- Document passage -
- - - -

Letter to the Editor on "The Nursing Shortage: Is This Cycle Different?"

The Nursing Shortage: Is This Cycle Different?

March 10, 2004

response by Zamandosi Cele to topic The Nursing Shortage: Is This Cycle Different? (Jan. 31, 2001)

Dear Editor:

I live in South Africa. For the past two years I have been looking forward to joining the nursing profession. Sadly, due to lack of funding, I have not yet been able to fulfill my dream of helping others. I have been reading the issues raised in the Nursing Shortage topic of the Online Journal of Issues in Nursing. It saddens me to find out that there is a shortage of nurses in a first world country. It seems that this shortage is due, at least in part, to the many nurses who have lost the love of what I believe is a calling, because they are feeling so overworked.

- - - -

- Source data -
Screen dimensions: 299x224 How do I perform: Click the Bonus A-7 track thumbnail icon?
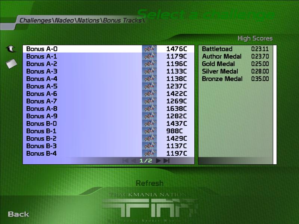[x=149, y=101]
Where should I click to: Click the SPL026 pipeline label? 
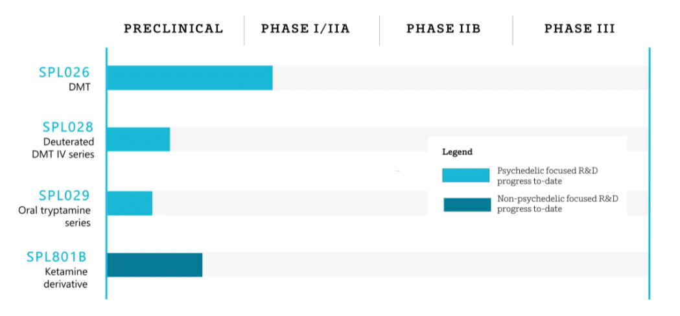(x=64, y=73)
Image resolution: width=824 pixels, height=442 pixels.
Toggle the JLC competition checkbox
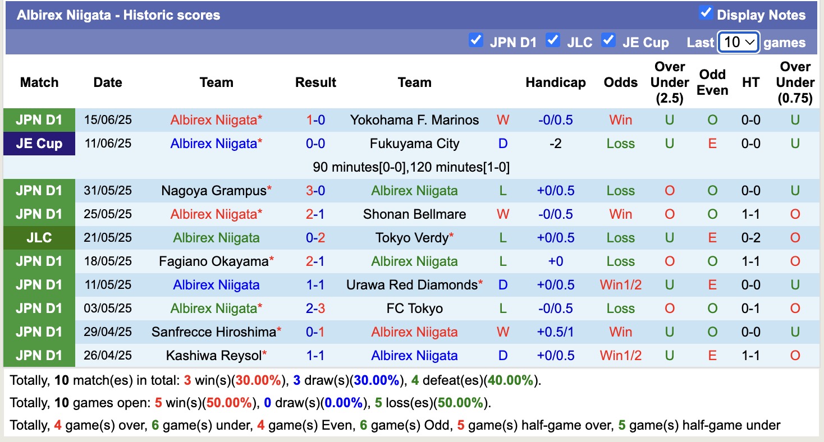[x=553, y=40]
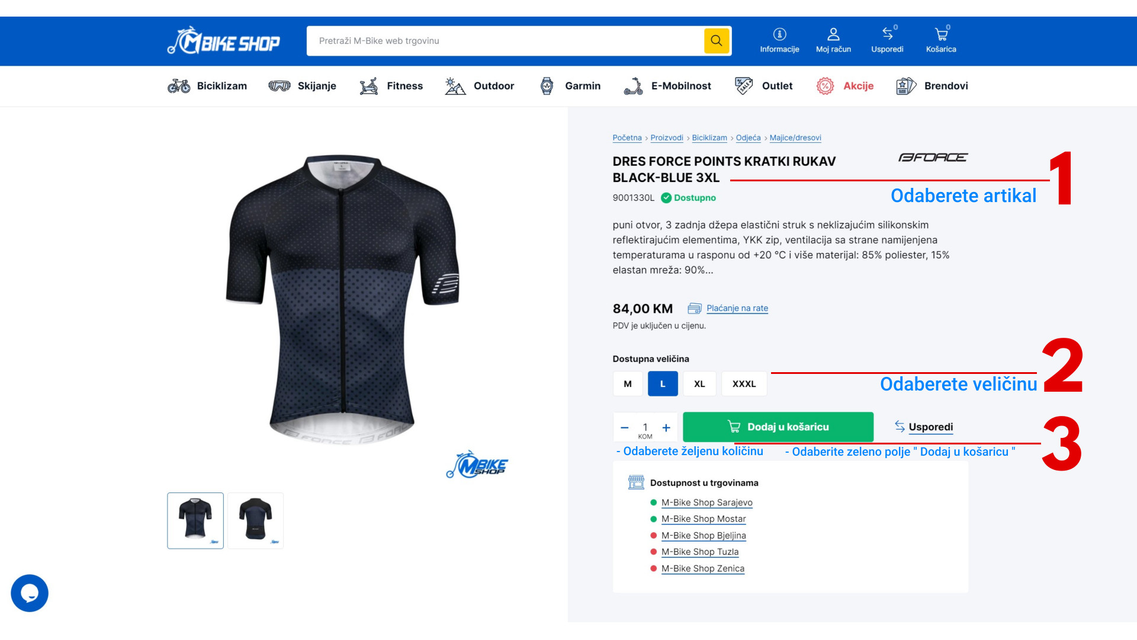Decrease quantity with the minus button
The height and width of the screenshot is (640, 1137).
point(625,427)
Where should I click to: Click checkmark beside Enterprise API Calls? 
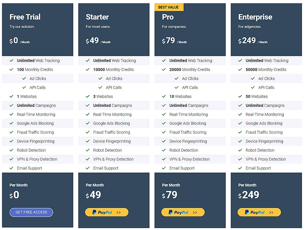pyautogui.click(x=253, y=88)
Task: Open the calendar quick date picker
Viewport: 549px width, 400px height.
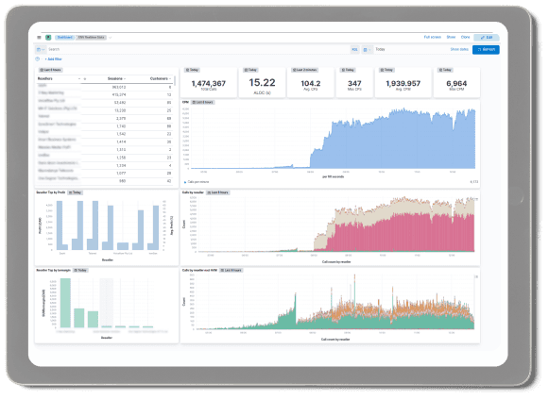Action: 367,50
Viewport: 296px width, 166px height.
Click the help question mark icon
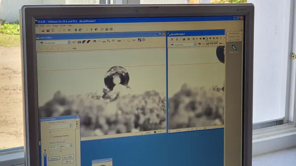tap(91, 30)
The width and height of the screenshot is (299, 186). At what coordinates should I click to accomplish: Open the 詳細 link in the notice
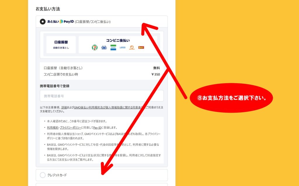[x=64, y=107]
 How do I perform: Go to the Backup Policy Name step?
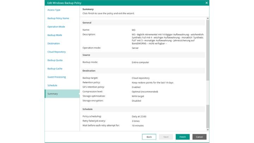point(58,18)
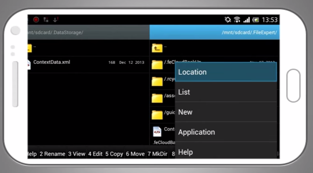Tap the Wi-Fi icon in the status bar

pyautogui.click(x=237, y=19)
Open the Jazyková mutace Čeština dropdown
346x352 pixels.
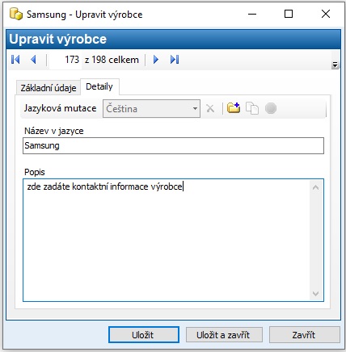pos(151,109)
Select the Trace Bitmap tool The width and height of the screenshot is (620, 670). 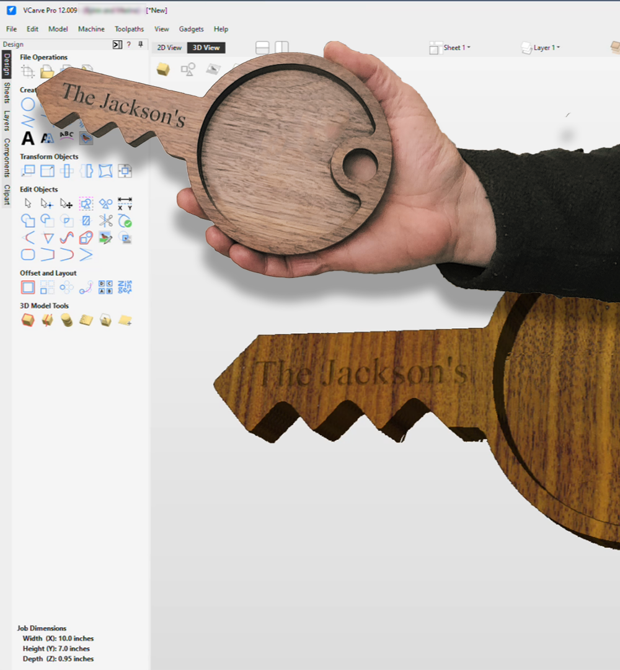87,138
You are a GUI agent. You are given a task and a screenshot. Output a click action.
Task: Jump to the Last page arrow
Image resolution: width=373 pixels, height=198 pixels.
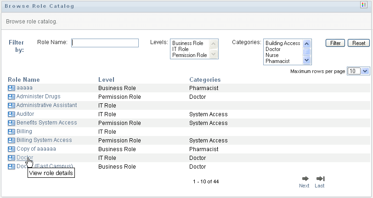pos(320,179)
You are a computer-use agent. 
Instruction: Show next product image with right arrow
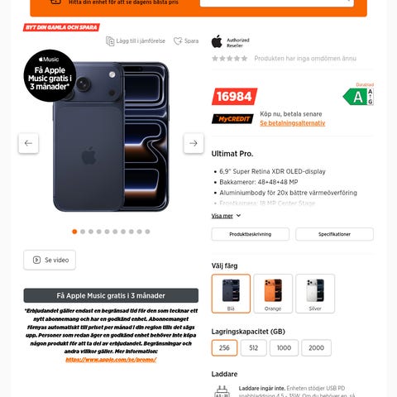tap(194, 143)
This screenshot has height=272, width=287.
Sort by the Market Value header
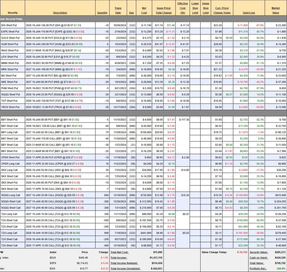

- - - -

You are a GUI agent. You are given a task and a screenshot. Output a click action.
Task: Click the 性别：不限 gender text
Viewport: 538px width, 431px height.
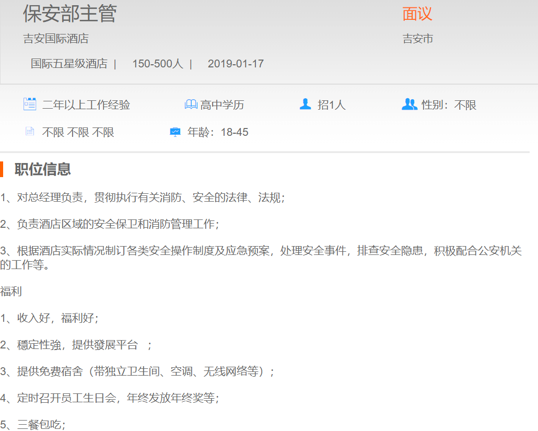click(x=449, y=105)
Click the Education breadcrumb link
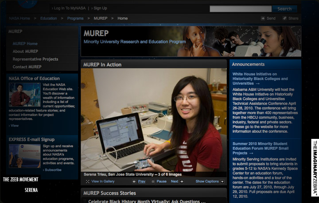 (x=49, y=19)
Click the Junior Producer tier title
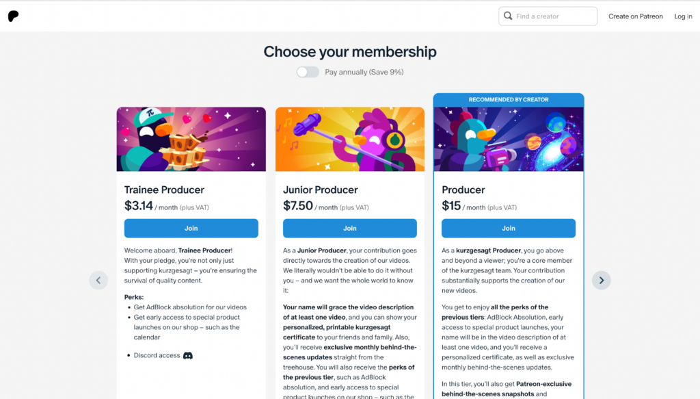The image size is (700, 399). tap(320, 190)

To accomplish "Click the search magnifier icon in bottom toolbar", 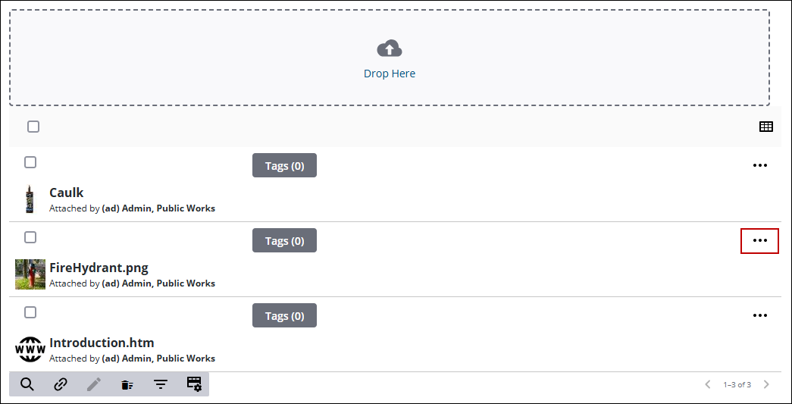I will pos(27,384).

- - - -

- Tasks to carry out -
1. Answer these questions using the letter to the editor about the nursing shortage:
(a) What date is given for the topic the letter responds to?
(b) What has kept the writer from joining the nursing profession?
(c) In which journal has the writer been reading about the nursing shortage?
2. Reproduce word for word the stretch of the letter to the editor about the nursing shortage from "Letter to the" through "feeling so overworked.".
3. Carry on the letter to the editor about the nursing shortage, starting after its final sentence.

- Answers provided -
1.
(a) Jan. 31, 2001
(b) A lack of funding
(c) The Online Journal of Issues in Nursing

2.
Letter to the Editor on "The Nursing Shortage: Is This Cycle Different?"

The Nursing Shortage: Is This Cycle Different?

March 10, 2004

response by Zamandosi Cele to topic The Nursing Shortage: Is This Cycle Different? (Jan. 31, 2001)

Dear Editor:

I live in South Africa. For the past two years I have been looking forward to joining the nursing profession. Sadly, due to lack of funding, I have not yet been able to fulfill my dream of helping others. I have been reading the issues raised in the Nursing Shortage topic of the Online Journal of Issues in Nursing. It saddens me to find out that there is a shortage of nurses in a first world country. It seems that this shortage is due, at least in part, to the many nurses who have lost the love of what I believe is a calling, because they are feeling so overworked.

3.
The purpose of this letter is to inform the rest of the world that in South Africa there are many others like me who would love to join the nursing profession, both to help patients and to bring down the stress levels of nurses who are overworked due to staff shortages. However, this goal seems like a dream. For example, the college that had promised to fund my nursing education informed me one month before I was scheduled to enroll that it would not be able to provide any funding for me. This college had just learned that its source of funding, for students such as myself, had been withdrawn. This did break my spirit; but where there is a will there surely is a way. I, unlike many of the other hopeful students, managed to get myself a job as a call centre agent, working in the evening to save enough money to go to college to study as a nurse. I am doing this to fulfill my dream of helping others and decreasing, at least a small percentage, the stress levels of nurses who have lost their love of a blessed calling.